Most companies and organizations allow for tips to be included on travel expense reports, and you should claim them using company guidelines. Travel for business often requires using the services of hotel room attendants, waiters, taxi drivers, baggage handlers and others. It is standard business etiquette to provide a reasonable tip for most service workers, with the tips then reimbursed by your company or organization.
People traveling on official business for a company or organization should carefully check the travel expense guidelines before leaving for a trip. Some organizations may specify how much can be spent on tips and for what purpose. For example, the University of Georgia allows employees to tip service workers related to meals, transportation and hotels--with one exception. The university will reimburse employees for tipping waiters, taxi drivers and baggage handlers, but will not reimburse tips paid to a hotel housekeeper. Fairleigh Dickinson University allows for room service tips only if the university representative is able to document the charge as necessary to entertain business guests, such as in a meeting room.
There are generally accepted standards for how much to tip, but organizations may have their own specific policies. Employees who list tips that exceed company guidelines may have their expense reports rejected or they may be asked to justify the additional tip. A note of explanation should be included by the employee when the expense report is submitted if the tip is unusually large or beyond the published guidelines.

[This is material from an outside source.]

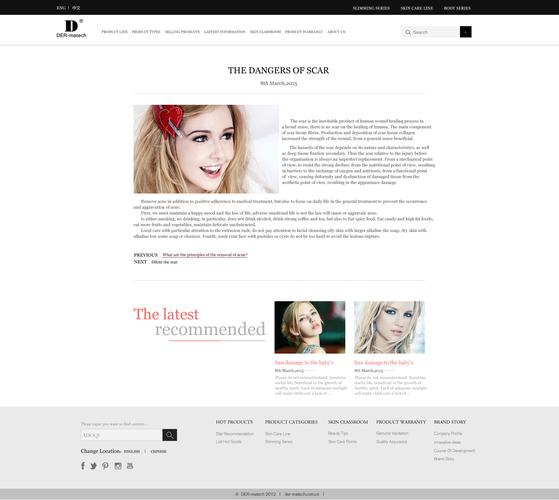Screen dimensions: 559x500
Task: Switch language to ENG in top bar
Action: point(61,7)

Tips documented on receipts are ideal for expense reporting purposes. For example, a signed charge slip from a restaurant or cab driver can display the amount you were charged for the service and the gratuity. However, other tips cannot be documented. Organizations expect employees to honestly report cash tips given to baggage handlers, valet parking attendants and others.
When To Tip
Generally, you should always tip when the gratuity is eligible for reimbursement. MSNBC recommends tipping even when the service is bad. In situations like that, you should tip less than the standard amount allowed by your organization and then speak to a manager about the qualify of service, according to MSNBC.
Standard Tipping Guidelines
Check your company guidelines for any specific regulations on how much to tip. MSNBC says you should generally tip 15 percent of the total at a restaurant, $1 or $2 for each bag handled by a baggage handler, and 10 percent of the fare for a taxi driver.